Yaws is a remarkably common chronic infectious disease that occurs mainly in the warm humid regions of the tropics. Yaws features characteristic bumps on the skin of the face, hands, feet, and genital area. Almost all cases of yaws are in children under 15 years of age.
What causes yaws?
Yaws is caused by a particular bacterium called a spirochete (a spiral-shaped type of bacteria). The bacterium is scientifically referred to as Treponema pertenue. (A different type of spirochete, Treponema pallidum, is the organism responsible for the venereal disease syphilis).
How does yaws begin?
Yaws begins when the spirochete penetrates the skin at a spot where it was scraped, cut, or otherwise compromised. At the entrance site, a painless bump arises within 2-8 weeks and grows. The initial bump is referred to as the mother yaw. The glands in the area of the mother yaw are often swollen (regional lymphadenopathy). When the mother yaw heals, a light-colored scar remains.
What are other developments in the course of yaws?
Patients with yaws develop recurring ("secondary") crops of bumps and more swollen glands. These bumps may be painless like the mother yaw or they may be filled with pus, burst, and ulcerate. The affected child often experiences malaise (feels poorly) and anorexia (loss of appetite).
In its late ("tertiary") stage, yaws can destroy areas of the skin, bones, and joints and deform them. The palms of the hands and soles of the feet tend to become thickened and painful ("dry crab yaws").
How is yaws diagnosed?
Yaws is suspected in any child who has the characteristic clinical features and lives in an area where the disease is common. With increasing travel, a child once in the tropics may carry the disease to a more temperate area of the world.

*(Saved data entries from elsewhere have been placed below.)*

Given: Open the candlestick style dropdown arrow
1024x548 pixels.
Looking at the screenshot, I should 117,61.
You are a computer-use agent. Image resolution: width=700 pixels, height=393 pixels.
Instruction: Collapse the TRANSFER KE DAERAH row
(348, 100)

Laboratory confirmation of the diagnosis is by blood serum tests and special (dark-field) examination under the microscope whereby technicians can actually see the spirochete bacterium.
How is yaws treated?
Treatment of yaws is simple and highly effective. A single shot of penicillin cures the disease. Anyone allergic to penicillin can be treated with another antibiotic, usually erythromycin or tetracycline.

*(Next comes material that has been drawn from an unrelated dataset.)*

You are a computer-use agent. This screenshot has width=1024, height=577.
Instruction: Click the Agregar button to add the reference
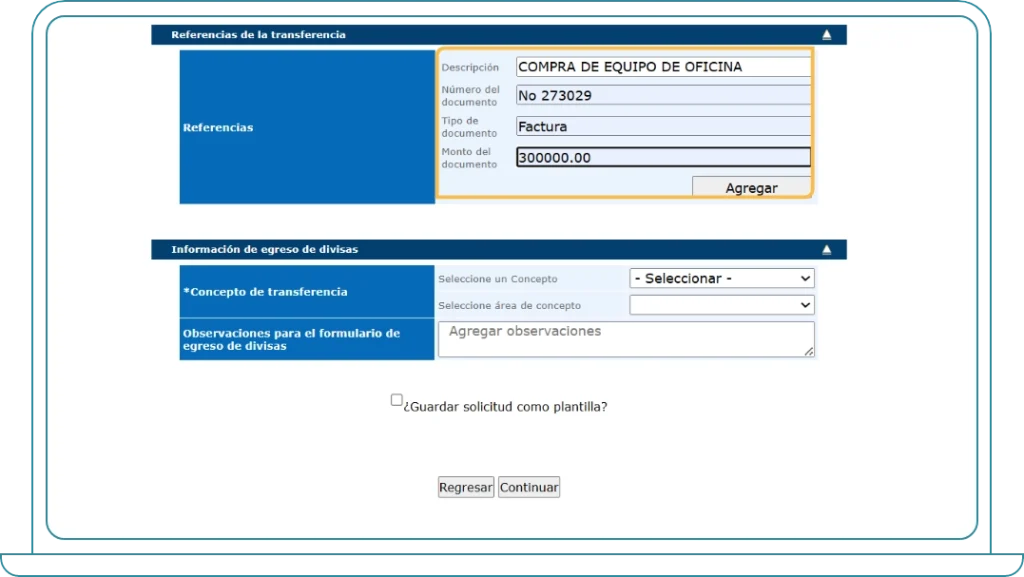752,187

Why is yaws a serious problem?
Yaws is a major public health threat in the tropics. Tropical regions in Central and South America, Africa, Asia, and Oceania are all at continuing risk for yaws. A high percentage of children in such areas can be infected. Transmission of the disease is facilitated by overcrowding and poor hygiene, and tends to be more prevalent in poor areas.
Yaws can be completely eradicated from an area by giving penicillin or another appropriate antibiotic to everyone in the population. This may, unfortunately, cost more than a poor country can afford.
Why is this disease called yaws?
The term "yaws" is thought to be of Caribbean origin. In the language of the Carib Indian people, "yaya" was the word for "a sore."
The disease yaws may have come from Africa where the word "yaw" may have meant "a berry." Because the bumps of yaws look like berries, the disease is also called frambesia (or frambesia tropica) from the French "framboise," meaning "raspberry." Other names for yaws include granuloma tropicum polypapilloma tropicum, and thymiosis.
- Yaws is a common disease of children in the tropics.
- Yaws is a chronic relapsing infectious illness.
- Yaws first affects the skin and later the bones and joints as well.
- Yaws is caused by a bacteria, the spirochete Treponema pertenue.
- Transmission is by skin-to-skin contact. The spirochete cannot penetrate normal skin but can enter through a scrape or cut in the skin.
- Yaws is promoted by overcrowding and poor hygiene.
- Yaws can be cured by a single shot of penicillin.